Os números mostram que o bolsonarismo reúne menos da metade dos votos que conquistou com 2018. As eleições municipais de 2020 garantiram uma acachapante derrota desse cinismo eleitoreiro criado por uma onda de discurso de ódio, elencado via redes sociais por inteligência artificial. O STF já confirmou em investigações o acesso pesado desses extremistas a dinheiro estrangeiro de grupos que, com a ascensão de Trump, saíram do armário e tentam descolar grandes potências internacionais da realidade.
O PDT sempre defendeu um projeto nacional desenvolvimentista, uma adaptação ao mundo moderno do que Vargas representou na década de 1930, quando transformou o Brasil Colônia em potência industrial e abriu caminho ao maior salto desenvolvimentista que o país já experimentou. A criação da legislação trabalhista, equilibrando capital e trabalho; a organização de nossas riquezas em grandes empresas que nos trouxeram até um passado recente à sexta maior economia do mundo, entre tantas outras conquistas sociais.

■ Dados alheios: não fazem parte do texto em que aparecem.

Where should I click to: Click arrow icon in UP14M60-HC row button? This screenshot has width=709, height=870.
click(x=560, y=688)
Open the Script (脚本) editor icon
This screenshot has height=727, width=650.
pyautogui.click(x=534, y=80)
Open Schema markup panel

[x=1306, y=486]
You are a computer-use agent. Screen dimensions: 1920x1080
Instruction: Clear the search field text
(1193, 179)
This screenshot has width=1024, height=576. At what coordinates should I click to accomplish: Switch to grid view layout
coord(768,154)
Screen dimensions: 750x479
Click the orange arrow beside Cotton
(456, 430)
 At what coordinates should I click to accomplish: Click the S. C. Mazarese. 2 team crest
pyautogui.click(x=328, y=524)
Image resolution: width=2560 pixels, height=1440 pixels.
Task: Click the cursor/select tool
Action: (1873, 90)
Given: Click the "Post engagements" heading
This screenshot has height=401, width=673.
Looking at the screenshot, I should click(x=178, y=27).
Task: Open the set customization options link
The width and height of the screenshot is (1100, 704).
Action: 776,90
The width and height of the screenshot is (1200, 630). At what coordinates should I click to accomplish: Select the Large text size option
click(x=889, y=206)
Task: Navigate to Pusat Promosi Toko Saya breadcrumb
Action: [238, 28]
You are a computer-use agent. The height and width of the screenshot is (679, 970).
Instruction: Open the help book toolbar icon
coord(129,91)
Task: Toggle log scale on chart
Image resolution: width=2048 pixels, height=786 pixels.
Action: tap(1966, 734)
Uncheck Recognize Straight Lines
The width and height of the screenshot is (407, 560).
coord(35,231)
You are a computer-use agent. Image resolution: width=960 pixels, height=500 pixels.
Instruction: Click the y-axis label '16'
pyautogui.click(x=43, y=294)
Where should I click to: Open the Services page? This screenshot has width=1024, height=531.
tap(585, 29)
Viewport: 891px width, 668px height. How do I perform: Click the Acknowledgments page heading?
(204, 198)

E o PDT acredita que Ciro Gomes hoje é o nome mais preparado para tocar esse projeto defendido pelo trabalhismo. Não se trata de uma simples imposição, mas da união de competências comprovadas ao longo de seu histórico político como ministro de Estado, governador, prefeito de capital e deputado mais votado da história do Brasil. Existe a possibilidade de surgir um nome capaz de empunhar essas bandeiras progressistas com mais força, com capacidade para derrotar Bolsonaro no segundo turno, e estamos completamente abertos ao diálogo.
O momento não permite que outras forças apresentem seus candidatos sem conversar com os demais, achando que o processo já está decidido e pronto. Isso transforma a discussão em uma hegemonia ignorante, com a preocupação apenas de eleger deputados e deixando de lado o verdadeiro combate ao retrocesso que vivemos. A última eleição, por exemplo, mostrou que Bolsonaro ganhava do PT em todos os cenários apresentados pelas pesquisas ainda no primeiro turno.
Darcy Ribeiro já dizia que o dia em que todos os brasileiros tiverem os mesmos direitos, as mesmas oportunidades, vamos construir uma nação livre e soberana. Unidade só se constrói com base em projetos e livre de nossas vaidades.
*Carlos Lupi é presidente nacional do PDT.